WORK ITEM ▸
Omit any pictures, and restate word for word only the lines from the one with "You are a GUI" through the end of the data below.

(Dataset records)
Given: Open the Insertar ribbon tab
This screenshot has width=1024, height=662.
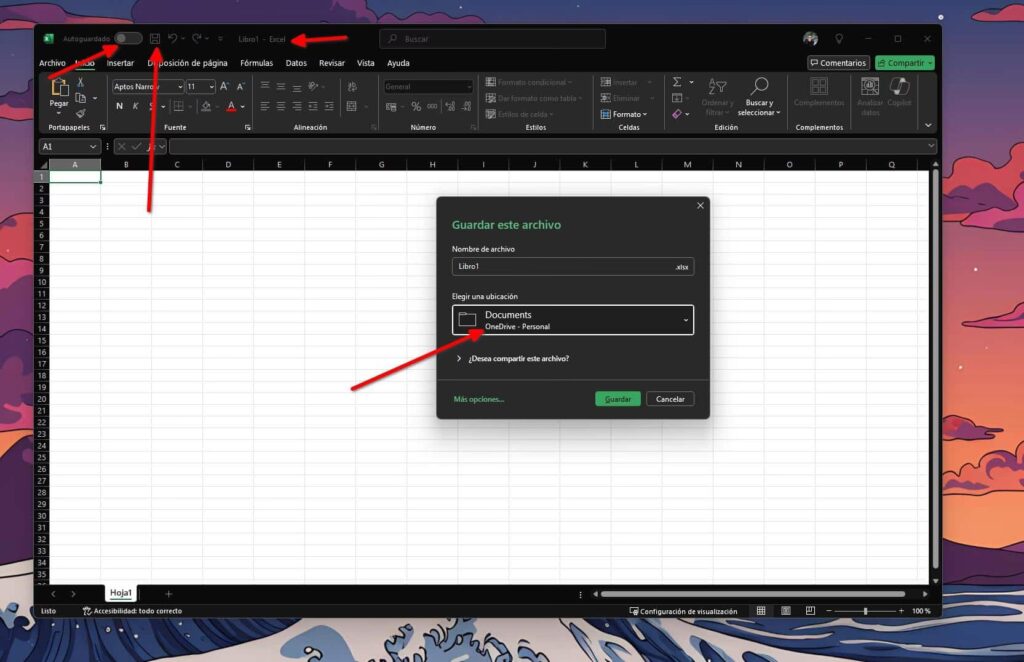Looking at the screenshot, I should click(x=120, y=63).
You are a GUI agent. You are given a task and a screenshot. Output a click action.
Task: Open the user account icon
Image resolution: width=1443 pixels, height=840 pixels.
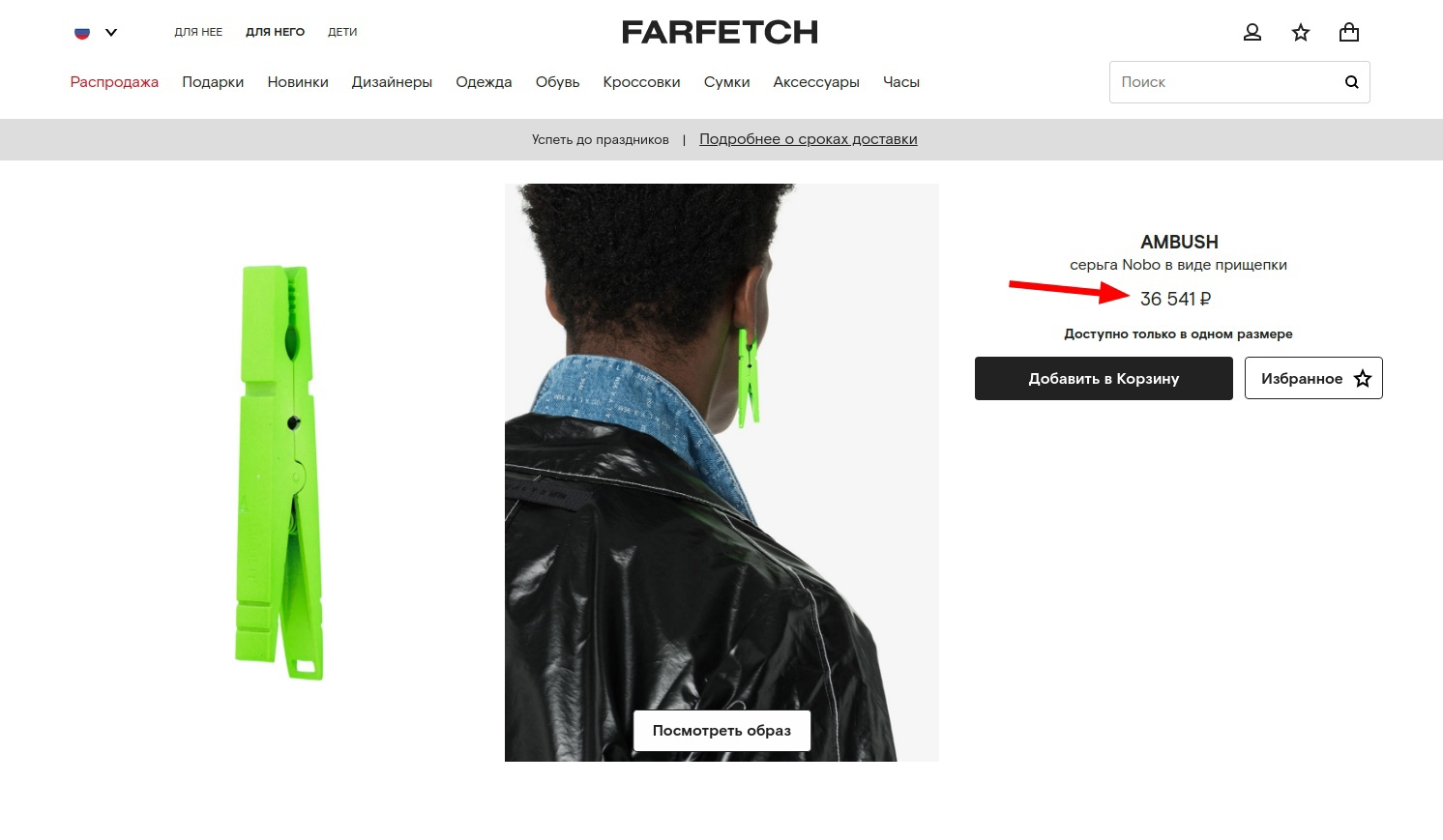coord(1252,32)
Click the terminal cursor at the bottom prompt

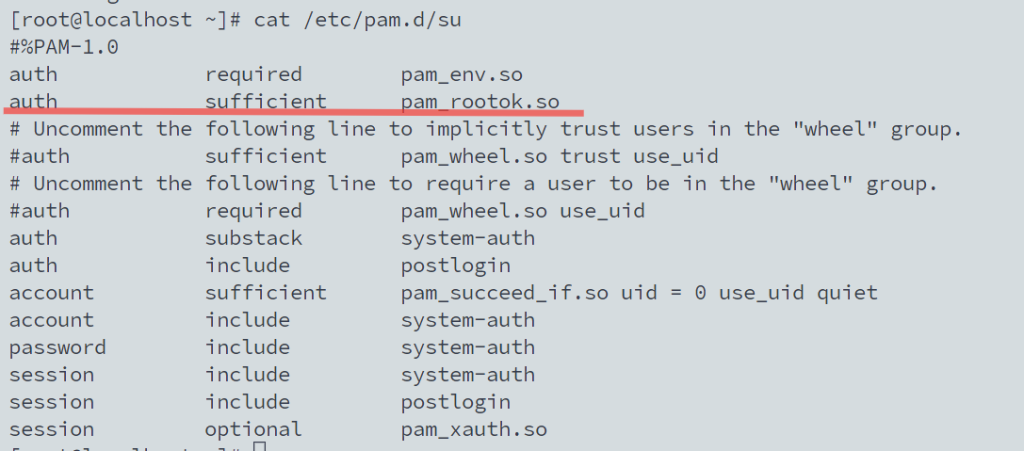coord(259,446)
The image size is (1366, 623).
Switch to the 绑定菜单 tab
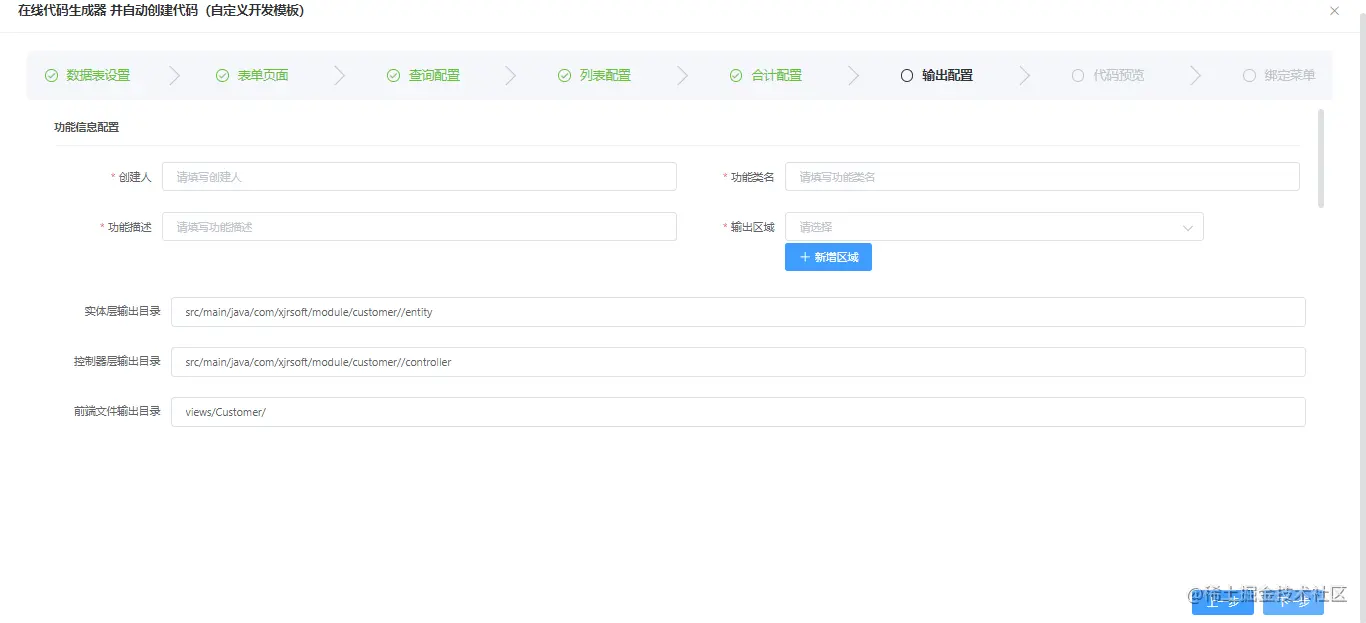coord(1289,75)
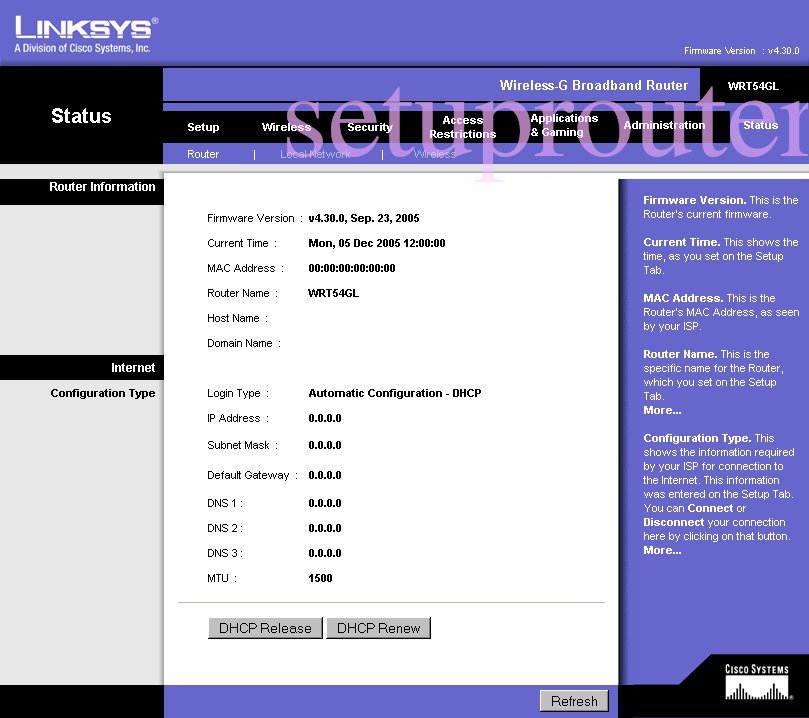
Task: Click the WRT54GL model label
Action: (755, 86)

TASK RESPONSE ▸
You are a GUI agent. You are given a task and a screenshot. Output a click action.
Task: Open the user account icon
Image resolution: width=1443 pixels, height=840 pixels.
coord(1252,32)
Click the terminal cursor at the bottom prompt

coord(259,446)
The image size is (1366, 623).
Switch to the 绑定菜单 tab
coord(1289,75)
Task: Click the WRT54GL model label
Action: (755, 86)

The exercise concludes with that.